Ask: root cause, smallest fix, verify command.

Review checklist before sharing

  • Does the brief include the command or test target that produced the failure?
  • Does the primary error line still include the exact exception, assertion, TS code, package name, memory number, or exit code?
  • Does at least one retained line point to user-owned code, a test, Dockerfile, config, or build command?
  • Does the brief avoid inventing a root cause that the log does not prove?
  • Are secrets, internal URLs, credentials, customer data, private paths, and unnecessary source excerpts removed or replaced?
  • Does the final ask request the root cause, smallest fix, and verification command?

Common mistakes

  • Over-compressing: removing the one file path or assertion line that makes the failure actionable.
  • Under-compressing: pasting hundreds of repeated progress lines that dilute the actual error.
  • Turning evidence into opinion: telling the agent the fix before showing the line that proves the failure.
  • Omitting the run target: leaving out the exact command, test node id, Docker build command, or package manager invocation.
  • Hiding uncertainty: failing to mention when the log is incomplete, truncated, or missing project context.

Limits

An evidence-preserving brief cannot replace the source code, dependency graph, test fixtures, runtime environment, or CI secrets policy. It only gives the coding agent the best compact view of the failure evidence you chose to share.

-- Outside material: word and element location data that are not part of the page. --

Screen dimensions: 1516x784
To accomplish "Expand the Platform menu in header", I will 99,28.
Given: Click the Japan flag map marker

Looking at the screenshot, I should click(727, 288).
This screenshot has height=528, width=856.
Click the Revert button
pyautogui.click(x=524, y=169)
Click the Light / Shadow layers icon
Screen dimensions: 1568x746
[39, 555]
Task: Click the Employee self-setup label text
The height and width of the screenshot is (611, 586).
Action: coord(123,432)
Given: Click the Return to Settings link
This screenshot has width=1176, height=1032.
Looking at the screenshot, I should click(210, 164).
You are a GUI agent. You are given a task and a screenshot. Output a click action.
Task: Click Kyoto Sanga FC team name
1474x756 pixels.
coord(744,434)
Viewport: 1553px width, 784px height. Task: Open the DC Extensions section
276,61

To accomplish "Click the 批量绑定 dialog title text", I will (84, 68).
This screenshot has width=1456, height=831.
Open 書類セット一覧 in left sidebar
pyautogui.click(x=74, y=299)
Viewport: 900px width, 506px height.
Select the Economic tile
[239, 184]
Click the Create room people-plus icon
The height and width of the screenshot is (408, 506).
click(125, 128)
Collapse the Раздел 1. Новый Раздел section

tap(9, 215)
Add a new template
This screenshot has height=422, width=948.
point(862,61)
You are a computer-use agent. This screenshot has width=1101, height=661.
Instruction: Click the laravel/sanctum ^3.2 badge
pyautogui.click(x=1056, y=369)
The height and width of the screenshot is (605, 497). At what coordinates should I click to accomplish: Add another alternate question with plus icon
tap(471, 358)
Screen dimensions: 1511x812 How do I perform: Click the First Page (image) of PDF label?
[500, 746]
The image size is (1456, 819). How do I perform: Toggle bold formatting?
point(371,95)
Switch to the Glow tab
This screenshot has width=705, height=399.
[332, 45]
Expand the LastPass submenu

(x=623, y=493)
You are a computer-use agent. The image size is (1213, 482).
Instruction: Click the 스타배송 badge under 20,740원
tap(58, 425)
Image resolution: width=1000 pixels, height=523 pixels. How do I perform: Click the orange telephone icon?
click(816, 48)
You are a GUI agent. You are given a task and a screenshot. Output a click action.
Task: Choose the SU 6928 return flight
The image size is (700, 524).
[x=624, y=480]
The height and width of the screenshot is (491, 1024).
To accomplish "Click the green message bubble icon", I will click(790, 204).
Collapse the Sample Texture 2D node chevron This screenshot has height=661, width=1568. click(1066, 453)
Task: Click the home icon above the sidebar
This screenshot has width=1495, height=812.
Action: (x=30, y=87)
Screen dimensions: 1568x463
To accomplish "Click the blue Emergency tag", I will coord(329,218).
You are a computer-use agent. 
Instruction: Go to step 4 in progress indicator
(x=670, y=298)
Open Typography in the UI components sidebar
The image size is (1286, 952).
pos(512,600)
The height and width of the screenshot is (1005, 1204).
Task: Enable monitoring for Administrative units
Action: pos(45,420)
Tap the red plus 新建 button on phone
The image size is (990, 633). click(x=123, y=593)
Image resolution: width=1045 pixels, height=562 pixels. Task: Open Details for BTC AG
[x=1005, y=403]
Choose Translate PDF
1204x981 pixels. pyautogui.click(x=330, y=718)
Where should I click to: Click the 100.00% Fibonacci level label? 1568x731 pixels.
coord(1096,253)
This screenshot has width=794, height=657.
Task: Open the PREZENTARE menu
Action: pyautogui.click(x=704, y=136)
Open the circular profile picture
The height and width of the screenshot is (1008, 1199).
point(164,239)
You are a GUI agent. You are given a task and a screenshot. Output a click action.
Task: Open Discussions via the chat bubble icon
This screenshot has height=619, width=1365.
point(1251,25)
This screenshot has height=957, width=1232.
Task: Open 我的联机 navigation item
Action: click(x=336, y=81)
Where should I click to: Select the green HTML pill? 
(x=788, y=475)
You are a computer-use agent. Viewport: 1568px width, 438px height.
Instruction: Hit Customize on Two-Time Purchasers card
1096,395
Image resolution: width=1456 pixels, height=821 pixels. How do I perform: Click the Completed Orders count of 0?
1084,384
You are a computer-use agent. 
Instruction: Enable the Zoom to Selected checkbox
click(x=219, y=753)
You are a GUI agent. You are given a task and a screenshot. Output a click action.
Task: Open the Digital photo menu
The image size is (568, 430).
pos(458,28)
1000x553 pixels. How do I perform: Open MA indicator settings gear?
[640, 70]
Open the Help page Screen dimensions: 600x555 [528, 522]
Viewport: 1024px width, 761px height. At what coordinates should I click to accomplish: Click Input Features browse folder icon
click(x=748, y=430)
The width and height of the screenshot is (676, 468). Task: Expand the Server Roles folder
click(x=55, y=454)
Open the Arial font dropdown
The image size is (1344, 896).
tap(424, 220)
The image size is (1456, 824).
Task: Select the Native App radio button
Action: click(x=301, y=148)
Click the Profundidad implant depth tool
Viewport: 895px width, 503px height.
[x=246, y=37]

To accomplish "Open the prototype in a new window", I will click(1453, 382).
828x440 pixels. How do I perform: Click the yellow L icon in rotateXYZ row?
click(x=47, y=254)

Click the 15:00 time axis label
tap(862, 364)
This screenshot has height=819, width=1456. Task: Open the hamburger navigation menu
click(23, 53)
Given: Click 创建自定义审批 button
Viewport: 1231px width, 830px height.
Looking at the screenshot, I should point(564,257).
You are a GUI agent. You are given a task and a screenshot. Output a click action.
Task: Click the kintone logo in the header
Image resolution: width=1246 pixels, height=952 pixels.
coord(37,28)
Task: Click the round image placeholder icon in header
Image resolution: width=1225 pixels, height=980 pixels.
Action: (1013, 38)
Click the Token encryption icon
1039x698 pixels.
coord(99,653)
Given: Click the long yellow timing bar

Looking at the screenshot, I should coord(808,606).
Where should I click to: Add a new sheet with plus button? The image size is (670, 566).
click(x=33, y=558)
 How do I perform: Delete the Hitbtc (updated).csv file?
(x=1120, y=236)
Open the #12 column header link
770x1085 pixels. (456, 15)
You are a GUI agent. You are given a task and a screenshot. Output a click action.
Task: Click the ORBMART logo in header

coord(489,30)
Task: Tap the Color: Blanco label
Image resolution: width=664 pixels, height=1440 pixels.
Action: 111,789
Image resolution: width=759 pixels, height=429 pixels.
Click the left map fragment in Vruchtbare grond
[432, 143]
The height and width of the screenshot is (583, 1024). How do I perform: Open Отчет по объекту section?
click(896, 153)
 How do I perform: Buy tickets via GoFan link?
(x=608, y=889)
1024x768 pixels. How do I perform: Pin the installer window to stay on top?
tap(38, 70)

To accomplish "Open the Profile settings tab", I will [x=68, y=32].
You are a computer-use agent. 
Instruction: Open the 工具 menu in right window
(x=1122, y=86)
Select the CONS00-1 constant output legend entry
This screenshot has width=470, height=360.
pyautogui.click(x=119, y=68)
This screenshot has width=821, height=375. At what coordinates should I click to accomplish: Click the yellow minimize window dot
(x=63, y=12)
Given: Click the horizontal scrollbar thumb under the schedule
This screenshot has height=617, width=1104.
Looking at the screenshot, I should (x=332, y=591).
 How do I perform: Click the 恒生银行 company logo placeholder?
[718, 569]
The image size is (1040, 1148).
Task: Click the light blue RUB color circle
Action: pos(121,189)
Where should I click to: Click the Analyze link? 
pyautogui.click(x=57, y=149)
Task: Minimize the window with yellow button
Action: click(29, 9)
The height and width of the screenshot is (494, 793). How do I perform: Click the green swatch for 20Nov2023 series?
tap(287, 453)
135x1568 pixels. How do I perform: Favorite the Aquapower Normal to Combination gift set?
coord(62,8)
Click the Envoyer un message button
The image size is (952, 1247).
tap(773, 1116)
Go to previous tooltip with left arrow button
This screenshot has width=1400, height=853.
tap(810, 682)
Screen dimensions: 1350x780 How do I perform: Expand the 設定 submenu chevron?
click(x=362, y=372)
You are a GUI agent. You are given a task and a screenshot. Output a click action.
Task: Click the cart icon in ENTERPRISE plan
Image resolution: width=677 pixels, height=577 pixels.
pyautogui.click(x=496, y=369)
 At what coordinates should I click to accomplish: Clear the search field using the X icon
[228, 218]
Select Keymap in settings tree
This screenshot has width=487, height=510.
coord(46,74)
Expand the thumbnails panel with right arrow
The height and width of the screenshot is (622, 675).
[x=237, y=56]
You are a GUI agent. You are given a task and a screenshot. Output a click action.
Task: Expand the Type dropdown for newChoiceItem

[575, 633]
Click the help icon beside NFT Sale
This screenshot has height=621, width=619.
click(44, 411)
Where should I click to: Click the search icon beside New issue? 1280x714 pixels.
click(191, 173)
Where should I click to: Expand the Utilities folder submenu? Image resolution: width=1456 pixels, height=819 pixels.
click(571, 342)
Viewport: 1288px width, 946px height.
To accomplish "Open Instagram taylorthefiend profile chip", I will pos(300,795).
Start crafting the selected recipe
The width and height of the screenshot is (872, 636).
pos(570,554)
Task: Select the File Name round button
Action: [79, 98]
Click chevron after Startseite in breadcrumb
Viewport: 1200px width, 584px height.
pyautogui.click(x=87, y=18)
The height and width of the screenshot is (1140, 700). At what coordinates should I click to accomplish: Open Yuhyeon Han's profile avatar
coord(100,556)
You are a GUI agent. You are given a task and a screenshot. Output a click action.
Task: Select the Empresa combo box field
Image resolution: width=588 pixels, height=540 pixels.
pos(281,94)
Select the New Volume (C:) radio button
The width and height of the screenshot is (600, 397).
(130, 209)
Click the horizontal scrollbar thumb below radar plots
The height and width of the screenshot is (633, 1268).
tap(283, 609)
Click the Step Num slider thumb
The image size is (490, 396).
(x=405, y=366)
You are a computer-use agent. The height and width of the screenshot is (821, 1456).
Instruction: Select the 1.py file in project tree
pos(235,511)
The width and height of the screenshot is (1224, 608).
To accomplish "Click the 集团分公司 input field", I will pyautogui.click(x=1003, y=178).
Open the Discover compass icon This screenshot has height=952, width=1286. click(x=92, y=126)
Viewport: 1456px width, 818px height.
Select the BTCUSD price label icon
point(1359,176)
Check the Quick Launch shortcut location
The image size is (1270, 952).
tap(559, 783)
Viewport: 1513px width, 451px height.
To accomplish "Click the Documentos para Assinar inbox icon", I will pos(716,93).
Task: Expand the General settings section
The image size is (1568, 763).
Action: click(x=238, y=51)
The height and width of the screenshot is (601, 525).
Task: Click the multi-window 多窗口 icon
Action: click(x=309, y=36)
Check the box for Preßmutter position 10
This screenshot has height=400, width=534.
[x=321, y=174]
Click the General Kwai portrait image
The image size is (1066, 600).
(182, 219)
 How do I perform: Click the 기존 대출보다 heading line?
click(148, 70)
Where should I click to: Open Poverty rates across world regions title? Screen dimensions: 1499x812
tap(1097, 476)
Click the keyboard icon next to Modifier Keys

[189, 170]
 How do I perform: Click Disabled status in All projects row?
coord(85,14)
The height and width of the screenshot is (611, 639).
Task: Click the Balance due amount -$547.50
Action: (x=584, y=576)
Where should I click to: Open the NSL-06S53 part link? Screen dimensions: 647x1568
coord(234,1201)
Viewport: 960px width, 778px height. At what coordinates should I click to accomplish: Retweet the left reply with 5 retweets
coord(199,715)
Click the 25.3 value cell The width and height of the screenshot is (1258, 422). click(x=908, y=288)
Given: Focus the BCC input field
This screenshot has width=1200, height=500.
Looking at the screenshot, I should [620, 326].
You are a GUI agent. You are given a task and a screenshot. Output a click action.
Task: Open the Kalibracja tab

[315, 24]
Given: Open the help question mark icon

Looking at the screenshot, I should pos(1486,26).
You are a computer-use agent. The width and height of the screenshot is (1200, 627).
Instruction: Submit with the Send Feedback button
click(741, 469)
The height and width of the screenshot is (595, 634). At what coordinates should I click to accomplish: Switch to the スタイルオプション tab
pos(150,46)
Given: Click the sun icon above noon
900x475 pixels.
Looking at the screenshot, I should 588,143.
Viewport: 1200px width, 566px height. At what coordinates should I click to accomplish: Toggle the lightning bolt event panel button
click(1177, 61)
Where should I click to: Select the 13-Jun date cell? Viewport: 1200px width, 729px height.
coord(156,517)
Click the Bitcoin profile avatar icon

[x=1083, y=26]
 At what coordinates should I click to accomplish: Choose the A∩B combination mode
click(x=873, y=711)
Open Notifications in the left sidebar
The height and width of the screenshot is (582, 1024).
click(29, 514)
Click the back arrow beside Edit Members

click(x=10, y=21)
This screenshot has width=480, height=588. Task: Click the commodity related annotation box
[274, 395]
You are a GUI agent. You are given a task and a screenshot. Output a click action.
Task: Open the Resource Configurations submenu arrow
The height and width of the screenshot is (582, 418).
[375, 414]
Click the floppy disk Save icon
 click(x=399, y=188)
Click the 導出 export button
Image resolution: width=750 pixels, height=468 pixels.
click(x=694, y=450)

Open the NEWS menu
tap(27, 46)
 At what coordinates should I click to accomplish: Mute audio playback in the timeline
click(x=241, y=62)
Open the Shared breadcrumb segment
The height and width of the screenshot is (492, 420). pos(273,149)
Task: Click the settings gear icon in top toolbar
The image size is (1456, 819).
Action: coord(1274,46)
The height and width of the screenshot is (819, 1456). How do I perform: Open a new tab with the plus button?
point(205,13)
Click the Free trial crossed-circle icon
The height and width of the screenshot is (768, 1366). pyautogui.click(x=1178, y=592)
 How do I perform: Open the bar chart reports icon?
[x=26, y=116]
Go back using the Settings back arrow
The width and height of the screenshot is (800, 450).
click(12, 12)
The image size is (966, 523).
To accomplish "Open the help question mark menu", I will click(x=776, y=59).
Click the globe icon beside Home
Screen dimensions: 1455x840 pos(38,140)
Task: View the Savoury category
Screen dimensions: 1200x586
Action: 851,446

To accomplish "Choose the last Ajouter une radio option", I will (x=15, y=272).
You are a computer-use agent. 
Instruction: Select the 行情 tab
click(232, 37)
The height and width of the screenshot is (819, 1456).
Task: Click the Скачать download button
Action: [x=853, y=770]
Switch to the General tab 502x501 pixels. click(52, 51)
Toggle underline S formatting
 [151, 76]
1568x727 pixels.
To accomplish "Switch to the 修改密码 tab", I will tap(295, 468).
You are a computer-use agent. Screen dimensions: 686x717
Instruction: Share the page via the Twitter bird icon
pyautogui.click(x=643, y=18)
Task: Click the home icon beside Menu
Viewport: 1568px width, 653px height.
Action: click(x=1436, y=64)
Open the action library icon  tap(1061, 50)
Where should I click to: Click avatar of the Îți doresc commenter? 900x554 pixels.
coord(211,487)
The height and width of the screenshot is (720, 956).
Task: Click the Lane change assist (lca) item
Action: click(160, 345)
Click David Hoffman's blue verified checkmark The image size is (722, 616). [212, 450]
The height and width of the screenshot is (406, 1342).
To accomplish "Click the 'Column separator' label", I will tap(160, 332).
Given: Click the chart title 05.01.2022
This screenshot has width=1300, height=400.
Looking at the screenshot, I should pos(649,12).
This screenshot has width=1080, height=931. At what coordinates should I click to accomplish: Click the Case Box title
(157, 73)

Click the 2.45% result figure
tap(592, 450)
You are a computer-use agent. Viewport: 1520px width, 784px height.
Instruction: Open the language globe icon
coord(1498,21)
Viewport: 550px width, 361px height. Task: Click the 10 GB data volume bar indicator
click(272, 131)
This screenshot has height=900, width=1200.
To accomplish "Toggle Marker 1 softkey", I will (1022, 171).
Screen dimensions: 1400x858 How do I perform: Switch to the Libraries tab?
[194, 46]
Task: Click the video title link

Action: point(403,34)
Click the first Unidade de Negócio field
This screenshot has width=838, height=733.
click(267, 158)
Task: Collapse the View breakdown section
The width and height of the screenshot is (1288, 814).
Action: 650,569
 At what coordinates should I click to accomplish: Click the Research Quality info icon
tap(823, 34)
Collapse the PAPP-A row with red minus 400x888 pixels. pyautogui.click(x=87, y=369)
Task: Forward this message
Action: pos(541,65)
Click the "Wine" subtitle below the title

Use a longer prompt when the failure depends on state outside the log: a recent migration, a feature flag, a generated file, a mock server, a private package registry, or a non-obvious deployment environment.

Submission storage boundary

When a visitor clicks the Sift button on the backend-hosted deployment, tokensift stores the submitted raw input, generated output, user IP address, user agent, and KST timestamp in a private SQLite database controlled by tokensift. Backend-hosted raw submissions in SQLite and private operator JSONL preview logs are retained for up to 30 days by default for diagnostics and parser improvement. Raw logs are not sent to analytics or ads.